Monday, 23 April 2012

Criminals must love the MoH

At Offsetting Behaviour Eric Crampton has some wise words on the recent activities of Kiwi healthists. One interesting point he raises has to do with the MoHs idea of $100 per pack pricing of cigarettes. Eric quotes Des O'Dea, a lecturer in health economics at Otago, on some of the effects of this new pricing proposal
A leading academic says an extreme increase in the price of cigarettes could lead to black market dealing.

Speaking in response to a Ministry of Health discussion to raising the cost of a packet of cigarettes to $100 over the next eight years, Otago University health economics lecturer Des O'Dea said: "We all remember the days of prohibition in the United States and what that did to foster organised crime."

"While I don't think it would be anywhere near the scale of that, we could well see raids on retailers and a black market develop for cigarettes," he said.
It seems that the police and courts don't have enough real crime to deal with, so the MoH want to manufacture new (non)crimes to keep them busy.

Criminal gangs must be loving this idea, it would give them yet another good sources of income. Just like prohibition and the current "war on drugs" a "war on cigarettes" will fail. A tax increase of the size being suggested will only provide the opportunity for criminals to step in and supply cigarettes in a blackmarket. Smokers will still be able to get their smokes, the government misses out on a whole lot of tax, the criminal gangs get rich and we waste a whole lot of money on the police trying to control the illegal trade in cigarettes.
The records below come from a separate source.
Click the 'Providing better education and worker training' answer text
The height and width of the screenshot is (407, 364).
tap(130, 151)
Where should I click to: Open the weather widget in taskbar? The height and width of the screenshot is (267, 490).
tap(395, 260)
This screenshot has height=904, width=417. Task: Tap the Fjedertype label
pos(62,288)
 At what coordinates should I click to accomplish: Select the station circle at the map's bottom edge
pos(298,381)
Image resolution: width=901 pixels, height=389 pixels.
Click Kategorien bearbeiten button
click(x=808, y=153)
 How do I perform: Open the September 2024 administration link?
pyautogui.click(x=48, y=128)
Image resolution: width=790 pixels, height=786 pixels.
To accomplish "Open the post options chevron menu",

Trying to tax cigarettes to reduce smoke may well work for comparatively low levels of tax, but when you start talking of taxes at the level needed to make a pack of smokes cost $100 you just induce a substitution away from the legal market into the illegal market.

1 comment:

JC said...

You also create a situation very similar to "problem gamblers", where a pack a day habit would roughly equal net tahome pay. Then you have to create another million dollar industry to deal with the "victims" who cannot stop smoking.

Incidentally, when the number of pokies went down fron 25,000 in 2003 to 18,000 today.. did the number of gamblers also decrease by 38%? And did the money spent on problem gamblers likewise shrink?